[Material provided Boundary: Start]
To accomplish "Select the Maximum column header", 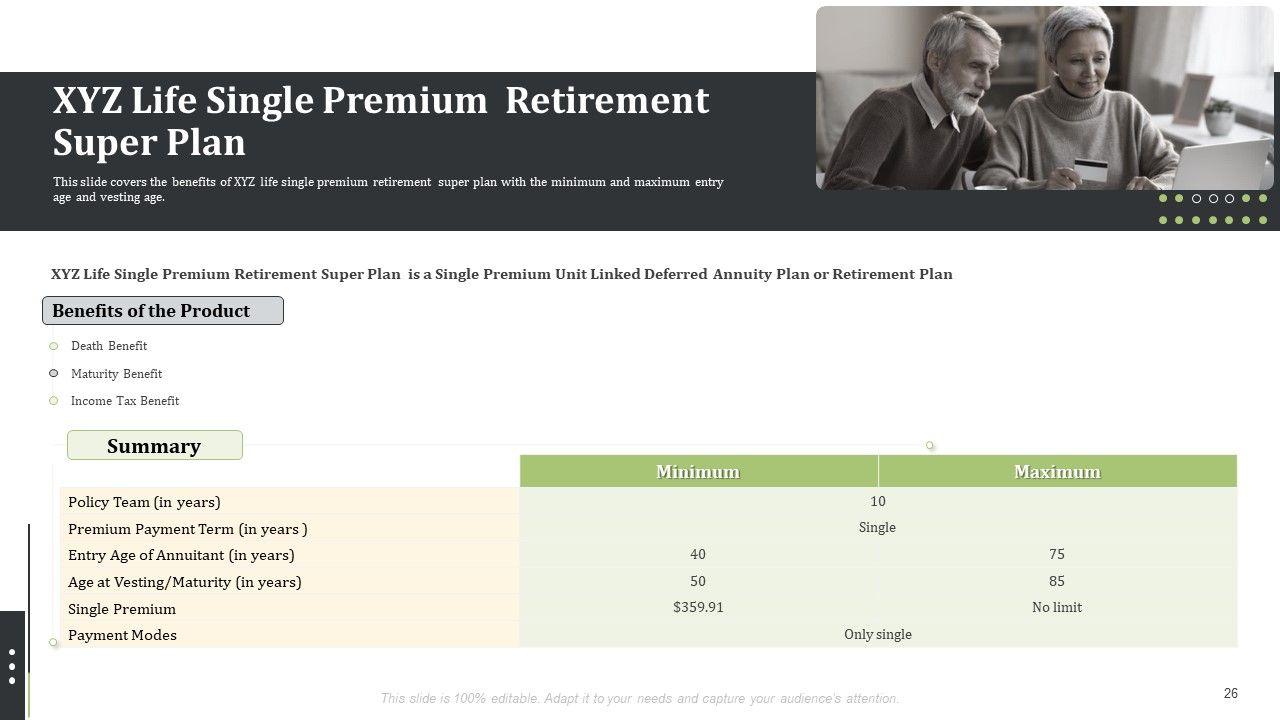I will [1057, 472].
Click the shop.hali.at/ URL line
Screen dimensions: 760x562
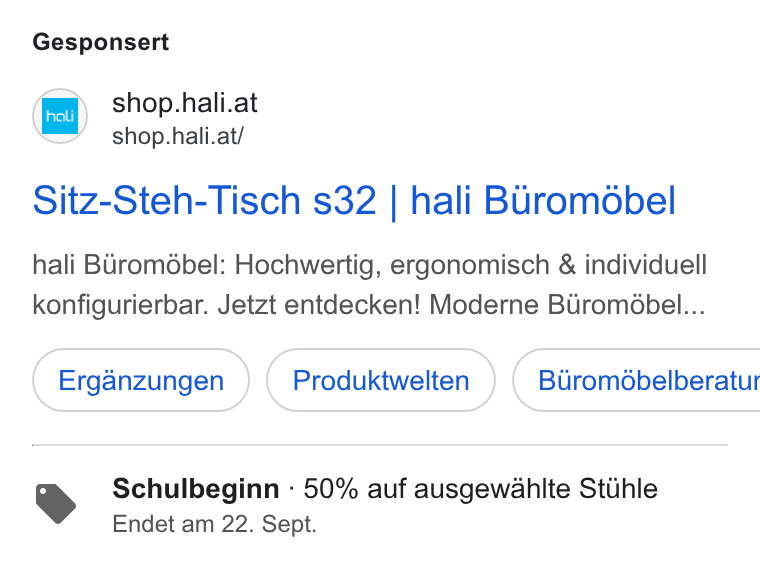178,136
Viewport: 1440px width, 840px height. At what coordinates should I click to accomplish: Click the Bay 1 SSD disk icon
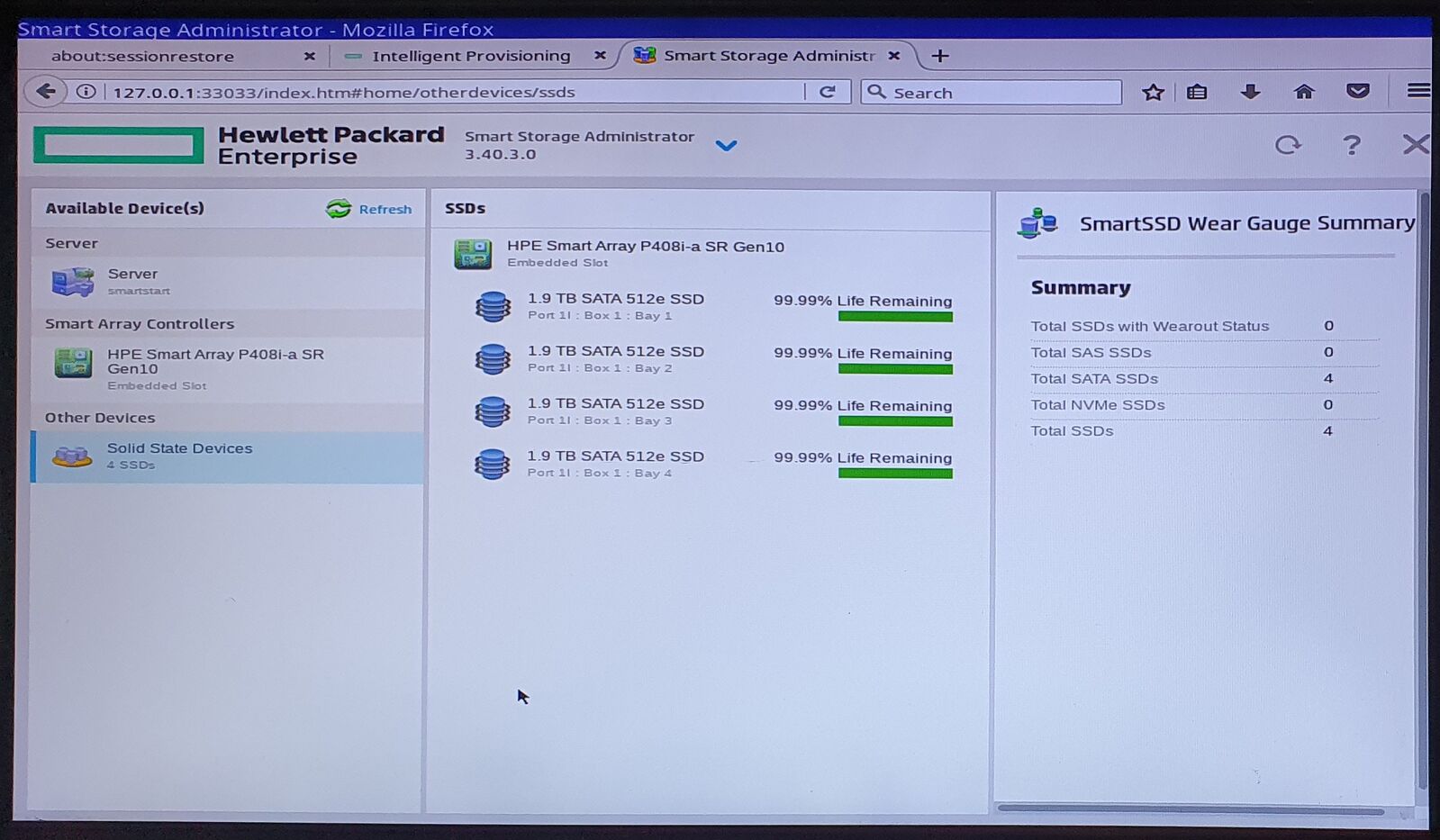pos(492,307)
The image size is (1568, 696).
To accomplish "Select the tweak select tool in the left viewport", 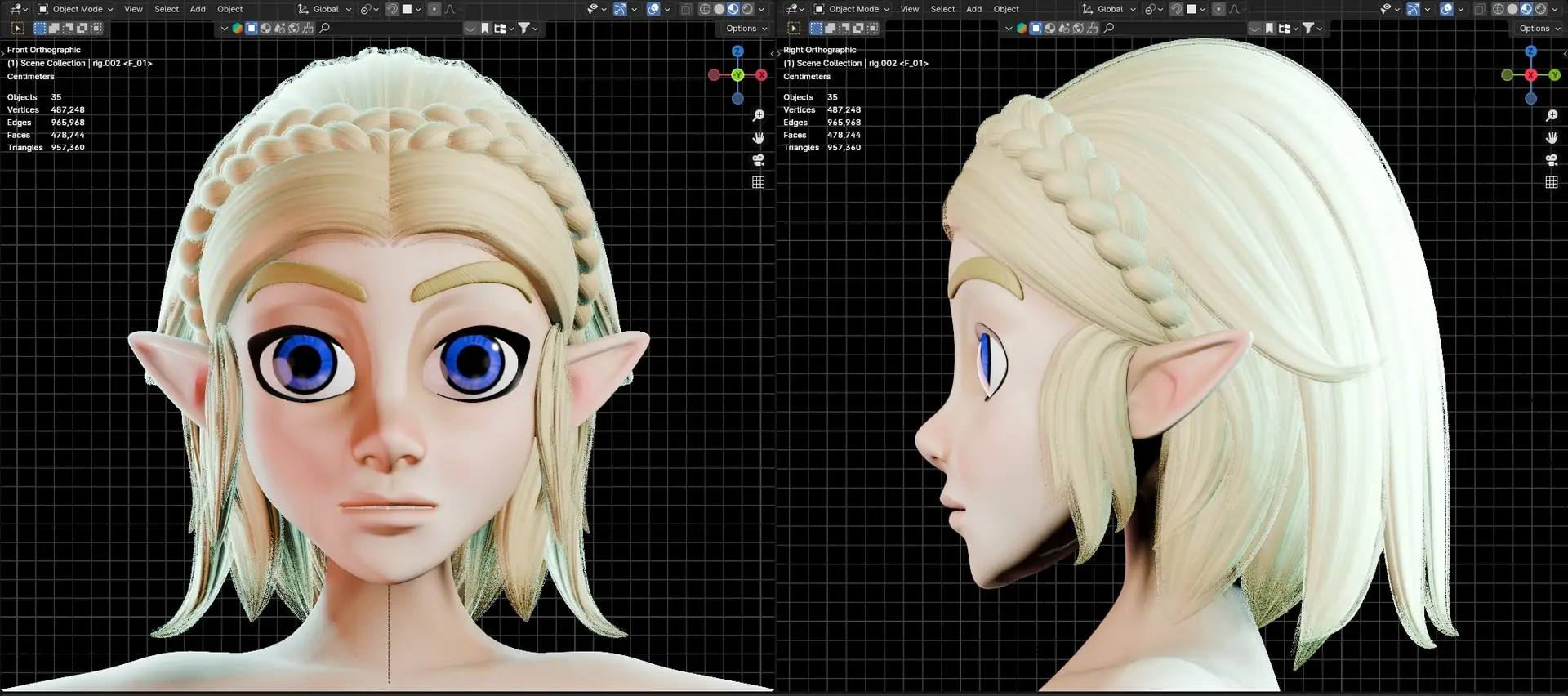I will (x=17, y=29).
[Material provided Boundary: End]
**Exercise objective:** The data above holds the lines to copy: start at the one with "Click the shop.hali.at/ URL line", stop at the one with "The image size is (1568, 696).", include both, copy them exactly without pictures, and copy nothing else.

**Exercise response:**
Click the shop.hali.at/ URL line
Screen dimensions: 760x562
178,136
Viewport: 1440px width, 840px height. At what coordinates should I click to accomplish: Click the Bay 1 SSD disk icon
pos(492,307)
The image size is (1568, 696).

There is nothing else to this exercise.